Mnemosyne (nee MAHS ih nee) was a goddess in Greek mythology. She was one of the Titans, one of the sons and daughters of Uranus and Gaea. After the defeat of the Titans by the Olympian gods, Zeus visited Pieria and he spent nine hot sweaty nights with Mnemosyne. She gave birth to the nine Muses, the nine patron goddesses of the arts.

She was the goddess of memory.
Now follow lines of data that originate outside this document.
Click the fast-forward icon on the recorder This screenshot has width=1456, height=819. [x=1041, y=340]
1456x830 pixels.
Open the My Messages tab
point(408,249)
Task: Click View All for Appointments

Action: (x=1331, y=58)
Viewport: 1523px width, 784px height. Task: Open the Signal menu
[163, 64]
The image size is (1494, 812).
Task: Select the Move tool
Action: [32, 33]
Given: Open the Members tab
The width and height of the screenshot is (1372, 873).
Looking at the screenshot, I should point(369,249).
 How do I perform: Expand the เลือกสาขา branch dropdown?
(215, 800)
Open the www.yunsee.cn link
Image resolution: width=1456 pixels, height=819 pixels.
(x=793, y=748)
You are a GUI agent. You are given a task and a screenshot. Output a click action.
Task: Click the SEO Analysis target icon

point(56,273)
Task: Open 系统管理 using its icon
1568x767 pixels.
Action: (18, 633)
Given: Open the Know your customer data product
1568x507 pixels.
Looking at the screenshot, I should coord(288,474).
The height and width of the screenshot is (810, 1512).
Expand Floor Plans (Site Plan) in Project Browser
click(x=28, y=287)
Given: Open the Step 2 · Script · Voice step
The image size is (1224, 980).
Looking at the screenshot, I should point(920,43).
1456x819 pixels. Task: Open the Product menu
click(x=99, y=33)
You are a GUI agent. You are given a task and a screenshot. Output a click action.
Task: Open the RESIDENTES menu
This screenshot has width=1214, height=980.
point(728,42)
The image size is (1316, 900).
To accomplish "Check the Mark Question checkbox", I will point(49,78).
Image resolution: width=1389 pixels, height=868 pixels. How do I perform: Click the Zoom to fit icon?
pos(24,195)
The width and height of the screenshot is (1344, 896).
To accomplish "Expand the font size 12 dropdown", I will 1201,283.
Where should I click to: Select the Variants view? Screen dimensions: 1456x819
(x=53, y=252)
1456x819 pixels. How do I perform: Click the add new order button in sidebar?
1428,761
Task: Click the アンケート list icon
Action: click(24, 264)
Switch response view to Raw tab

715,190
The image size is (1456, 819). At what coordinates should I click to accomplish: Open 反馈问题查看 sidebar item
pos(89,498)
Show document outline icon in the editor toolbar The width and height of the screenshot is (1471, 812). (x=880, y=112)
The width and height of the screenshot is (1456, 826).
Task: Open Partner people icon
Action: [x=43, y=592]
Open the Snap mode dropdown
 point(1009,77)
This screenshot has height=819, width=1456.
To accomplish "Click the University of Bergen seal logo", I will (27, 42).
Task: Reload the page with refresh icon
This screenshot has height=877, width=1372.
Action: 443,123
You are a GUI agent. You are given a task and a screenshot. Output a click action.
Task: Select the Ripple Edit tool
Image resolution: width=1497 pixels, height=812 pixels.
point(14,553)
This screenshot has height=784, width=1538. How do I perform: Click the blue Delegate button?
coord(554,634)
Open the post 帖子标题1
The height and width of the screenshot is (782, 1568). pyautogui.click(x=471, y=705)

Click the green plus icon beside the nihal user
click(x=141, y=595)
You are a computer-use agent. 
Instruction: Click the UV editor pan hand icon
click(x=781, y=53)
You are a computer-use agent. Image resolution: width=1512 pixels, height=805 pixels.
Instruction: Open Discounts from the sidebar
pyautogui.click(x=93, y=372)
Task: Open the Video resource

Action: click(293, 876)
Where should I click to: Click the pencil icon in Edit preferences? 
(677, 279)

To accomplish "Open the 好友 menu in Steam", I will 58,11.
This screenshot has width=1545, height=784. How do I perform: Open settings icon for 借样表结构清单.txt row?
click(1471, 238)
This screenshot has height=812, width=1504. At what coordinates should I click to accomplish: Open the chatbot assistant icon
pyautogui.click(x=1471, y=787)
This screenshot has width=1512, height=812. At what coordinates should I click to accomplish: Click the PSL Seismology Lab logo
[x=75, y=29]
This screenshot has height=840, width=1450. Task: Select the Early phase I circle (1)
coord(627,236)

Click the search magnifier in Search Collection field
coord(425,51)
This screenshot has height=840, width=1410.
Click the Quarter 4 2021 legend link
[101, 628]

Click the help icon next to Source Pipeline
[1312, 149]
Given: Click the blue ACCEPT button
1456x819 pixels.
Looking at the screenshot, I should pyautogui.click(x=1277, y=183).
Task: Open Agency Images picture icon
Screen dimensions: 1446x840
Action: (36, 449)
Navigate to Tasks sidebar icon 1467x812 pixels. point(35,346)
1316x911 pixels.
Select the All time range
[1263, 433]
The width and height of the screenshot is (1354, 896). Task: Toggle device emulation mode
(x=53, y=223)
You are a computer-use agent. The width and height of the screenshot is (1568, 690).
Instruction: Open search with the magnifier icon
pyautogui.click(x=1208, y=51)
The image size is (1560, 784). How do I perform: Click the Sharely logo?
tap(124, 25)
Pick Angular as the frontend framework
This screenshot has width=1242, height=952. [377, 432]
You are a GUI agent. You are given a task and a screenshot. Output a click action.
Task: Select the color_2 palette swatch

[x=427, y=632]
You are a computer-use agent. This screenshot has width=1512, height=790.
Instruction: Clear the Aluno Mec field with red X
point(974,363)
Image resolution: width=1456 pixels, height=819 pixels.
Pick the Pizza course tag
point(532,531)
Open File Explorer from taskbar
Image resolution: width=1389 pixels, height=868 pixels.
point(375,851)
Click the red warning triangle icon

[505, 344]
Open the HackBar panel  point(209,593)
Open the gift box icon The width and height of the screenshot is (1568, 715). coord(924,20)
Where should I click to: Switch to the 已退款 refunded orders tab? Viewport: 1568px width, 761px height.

Her name means memory in Greek, which is where we get words like "mnemonic". I recently came across an interesting note on the significance of Mnemosyne. "The Greeks, who understood the artistic process very well, were apt at describing it as springing from a union between creative thrusting nature and fertile memory." (Bernard Evslin, Gods, Demigods, and Demons, 1975)




Trumbull Stickney (1874-1904)

It’s autumn in the country I remember.

How warm a wind blew here about the ways!
And shadows on the hillside lay to slumber
During the long sun-sweetened summer-days.

It's cold abroad the country I remember.

The swallows veering skimmed the golden grain
At midday with a wing aslant and limber;
And yellow cattle browsed upon the plain.

It's empty down the country I remember.

I had a sister lovely in my sight:
Her hair was dark, her eyes were very sombre;
We sang together in the woods at night.

It's lonely in the country I remember.

The babble of our children fills my ears,
And on our hearth I stare the perished ember
To flames that show all starry thro' my tears.

It's dark about the country I remember.

There are the mountains where I lived. The path
Is slushed with cattle-tracks and fallen timber,
The stumps are twisted by the tempests' wrath.

But that I knew these places are my own,
I'd ask how came such wretchedness to cumber
The earth, and I to people it alone.

It rains across the country I remember.